5. Hardcoded API Keys

# ❌ WRONG
pc = Pinecone(api_key="pc-abc123...")

# ✅ CORRECT
pc = Pinecone(api_key=os.getenv("PINECONE_API_KEY"))

6. Using SDK for Administrative Tasks (wrong tool)

# ❌ WRONG - Don't use SDK for admin operations in application code
if not pc.has_index("my-index"):
    pc.create_index_for_model(
        name="my-index",
        cloud="aws",
        region="us-east-1",
        embed={
            "model": "llama-text-embed-v2",
            "field_map": {"text": "content"}
        }
    )  # DON'T DO THIS IN APPLICATION CODE

pc.delete_index("my-index")  # DON'T DO THIS
pc.configure_index("my-index", replicas=3)  # DON'T DO THIS

# ✅ CORRECT - Use CLI in terminal for all admin tasks
# Terminal commands (run these OUTSIDE your application, during setup):
#
#   pc index create --name my-index --dimension 1536 --metric cosine \
#     --cloud aws --region us-east-1 \
#     --model llama-text-embed-v2 \
#     --field_map text=content
#
#   pc index delete --name my-index
#   pc index configure --name my-index --replicas 3

# SDK is ONLY for runtime checks and data operations in application code:
if pc.has_index("my-index"):  # ✅ OK - runtime check
    index = pc.Index("my-index")  # ✅ OK - get reference
    stats = index.describe_index_stats()  # ✅ OK - monitoring

# If you don't have CLI access, SDK is acceptable as fallback (but not ideal):
# if not pc.has_index("my-index"):
#     pc.create_index_for_model(...)  # Acceptable only if CLI unavailable
Why this is critical:
  • Admin operations are one-time setup tasks, not application logic
  • Mixing setup and runtime code makes applications fragile
  • CLI provides better error messages and interactive feedback
  • Prevents accidental index deletion in production code

Key Constraints

ConstraintLimitNotes
Metadata per record40KBFlat JSON only, no nested objects
Text batch size96 recordsAlso 2MB total per batch
Vector batch size1000 recordsAlso 2MB total per batch
Query response size4MBPer query response
Metadata typesstrings, ints, floats, bools, string listsNo nested structures
ConsistencyEventually consistentWait ~1-5s after upsert

Error Handling (Production)

Error Types

  • 4xx (client errors): Fix your request - DON’T retry (except 429)
  • 429 (rate limit): Retry with exponential backoff
  • 5xx (server errors): Retry with exponential backoff

Simple Retry Pattern

import time
from pinecone.exceptions import PineconeException

def exponential_backoff_retry(func, max_retries=5):
    for attempt in range(max_retries):
        try:
            return func()
        except PineconeException as e:
            status_code = getattr(e, 'status', None)
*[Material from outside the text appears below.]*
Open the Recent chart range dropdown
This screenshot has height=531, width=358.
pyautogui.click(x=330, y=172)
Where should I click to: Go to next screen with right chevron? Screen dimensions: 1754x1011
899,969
            # Only retry transient errors
            if status_code and (status_code >= 500 or status_code == 429):
                if attempt < max_retries - 1:
                    delay = min(2 ** attempt, 60)  # Exponential backoff, cap at 60s
                    time.sleep(delay)
                else:
                    raise
            else:
                raise  # Don't retry client errors (4xx except 429)

# Usage
exponential_backoff_retry(lambda: index.upsert_records(namespace, records))
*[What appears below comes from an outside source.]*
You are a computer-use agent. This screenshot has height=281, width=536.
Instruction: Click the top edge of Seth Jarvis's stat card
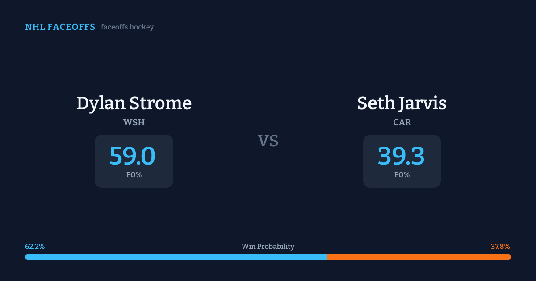point(402,136)
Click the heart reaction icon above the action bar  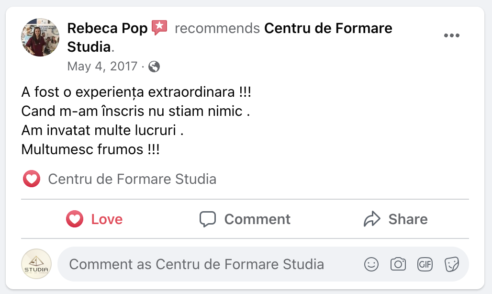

Common Operations Cheat Sheet

Index Management

⚠️ Important: For administrative tasks (create, configure, delete indexes), prefer the Pinecone CLI over the SDK. Use the SDK only when you need to check index existence or get stats programmatically in your application code. Use CLI for these operations:
# Create index with integrated embeddings (recommended, one-time setup)
pc index create --name my-index --dimension 1536 --metric cosine \
  --cloud aws --region us-east-1 \
  --model llama-text-embed-v2 \
  --field_map text=content

# Create serverless index without integrated embeddings (if you need custom embeddings)
pc index create-serverless --name my-index --dimension 1536 --metric cosine \
  --cloud aws --region us-east-1

# List indexes
pc index list

# Describe index
pc index describe --name my-index

# Configure index
pc index configure --name my-index --replicas 3

# Delete index
pc index delete --name my-index
Use SDK only for programmatic checks in application code:
# Check if index exists (in application startup)
if pc.has_index("my-index"):
    index = pc.Index("my-index")

# Get stats (for monitoring/metrics)
stats = index.describe_index_stats()
print(f"Total vectors: {stats.total_vector_count}")
print(f"Namespaces: {list(stats.namespaces.keys())}")
❌ Avoid in application code:
# Don't create indexes in application code - use CLI instead
pc.create_index(...)  # Use: pc index create ...
pc.create_index_for_model(...)  # Use: pc index create ... (with --model flag)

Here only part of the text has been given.